Well, by hand. Depends on the DAW i suppose. Don't know what to say really.... 
It's pretty much described in this thread? Even with screenshots. Also watch Misha's videos. They are quite good.
I once programmed a little app that would humanize for me but in the end it acted just like the built in humanizing from VSTi's. Because the thing is that you have to think like a drummer instead of just randomizing it. 
Let's say there is a drumroll... what you will find is that a lot of drummers start with a different velocity than they finish. Listen to drummers you like and watch for where and when they hit hard or soft. Listen to the tiniest differences. 
And then i do it by hand. I literally drag notes a bit off the beat and enter the velocities manually. It's boring and tedious but it works....


----------



## Fretless (Jun 23, 2015)

ikarus said:


> ok, can you enlighten me on your process?



Pretty much look at my screenshots. They show everything you need to know about hand humanization.


----------



## PlumbTheDerps (Jun 23, 2015)

Fretless said:


> I never liked the diamond view myself. I always felt weird since all other midi related stuff I did was done with bars. So I just grew used to working with midi bars.



I used to do that, but then if you use half notes/quarter notes/16th notes and hit the humanize button, it adjusts them based on their value- so your fast kick/snare hits will get way more messed-with relative to the tempo than your cymbal hits if you just do a straight 10-15% randomization. The solution is obviously to just use the same value for every note, but then you have to reduce everything to the lowest common denominator note value so they don't run into each other.


----------



## ikarus (Jun 23, 2015)

Fretless said:


> Pretty much look at my screenshots. They show everything you need to know about hand humanization.



ok just to get it right: you take some (or all?) of the notes and put them slightly before/after the beat. right?


----------



## Lain (Jun 24, 2015)

Some, not all. And only a tiny bit. You don't want it to sound like the drummer is bad.


----------



## ikarus (Jun 24, 2015)

ok thanks for the answer. 

Is there a way to set the "standard velocity" in cubase? Whenever I add a note it has the value 100. Is there a way to set the stanard for every new note to lets say 110?


----------



## Lain (Jun 24, 2015)

Yes, the "Logical Editor". It's a bit like scripting. There are several presets where you can see how they work. I believe there is already a preset to set the velocity to a certain value, just change the value.
There is also a way to set them to a random value between, for example, 70 and 110.

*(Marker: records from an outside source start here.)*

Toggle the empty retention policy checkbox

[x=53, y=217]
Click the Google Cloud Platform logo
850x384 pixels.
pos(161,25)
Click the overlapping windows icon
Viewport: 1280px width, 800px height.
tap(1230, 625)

In the Midi Editor: Logical Presets -> Standard Set 1 -> Fixed Velocity


----------



## Fretless (Jun 24, 2015)

ikarus said:


> ok just to get it right: you take some (or all?) of the notes and put them slightly before/after the beat. right?



I do every single note. No drummer is 100% perfect to the beat. There is always deviation as I put in my notes. It can be next to perfect, but never 100% perfect.


----------



## fps (Dec 20, 2015)

ikarus said:


> ok just to get it right: you take some (or all?) of the notes and put them slightly before/after the beat. right?



I'd use the humanization option, it's good, saves you a lot of time. Doing them by hand, if you have infinite time, sure, but it's arduous.


----------



## GraemeH (Dec 21, 2015)

So do you guys freely drag them slightly after the beat the same as dragging them before the beat? I read being ahead of the beat was common and gave the music a faster paced feel.

Sure enough when I drum along on my MIDI keyboard and check in Cubase all my hits are ahead of the beat (just from my natural playing). Should I be avoiding that or using it for effect?


----------



## Laso (Dec 21, 2015)

How much should i drag the beat off the grid? A 16th note maybe?


----------



## Vres (Dec 22, 2015)

Laso said:


> How much should i drag the beat off the grid? A 16th note maybe?


No. More like 64th to 128th or something. But why would you drag the whole beat? Slightly scattered hits within a beat is better than displacing the whole beat. It's unconvenient for many reasons and might not give you desired results. I doubt that it's a common method.

I just disable snapping to grid when I have to displace e.g. tom hits in fills especially if there's kick drum hits playing simultaneously. I want to do it by hand, be in control of it and know what I'll get, instead of relying on the humanization option. The only dragging I do is just on the drum fills and a couple odd hits here and there.


----------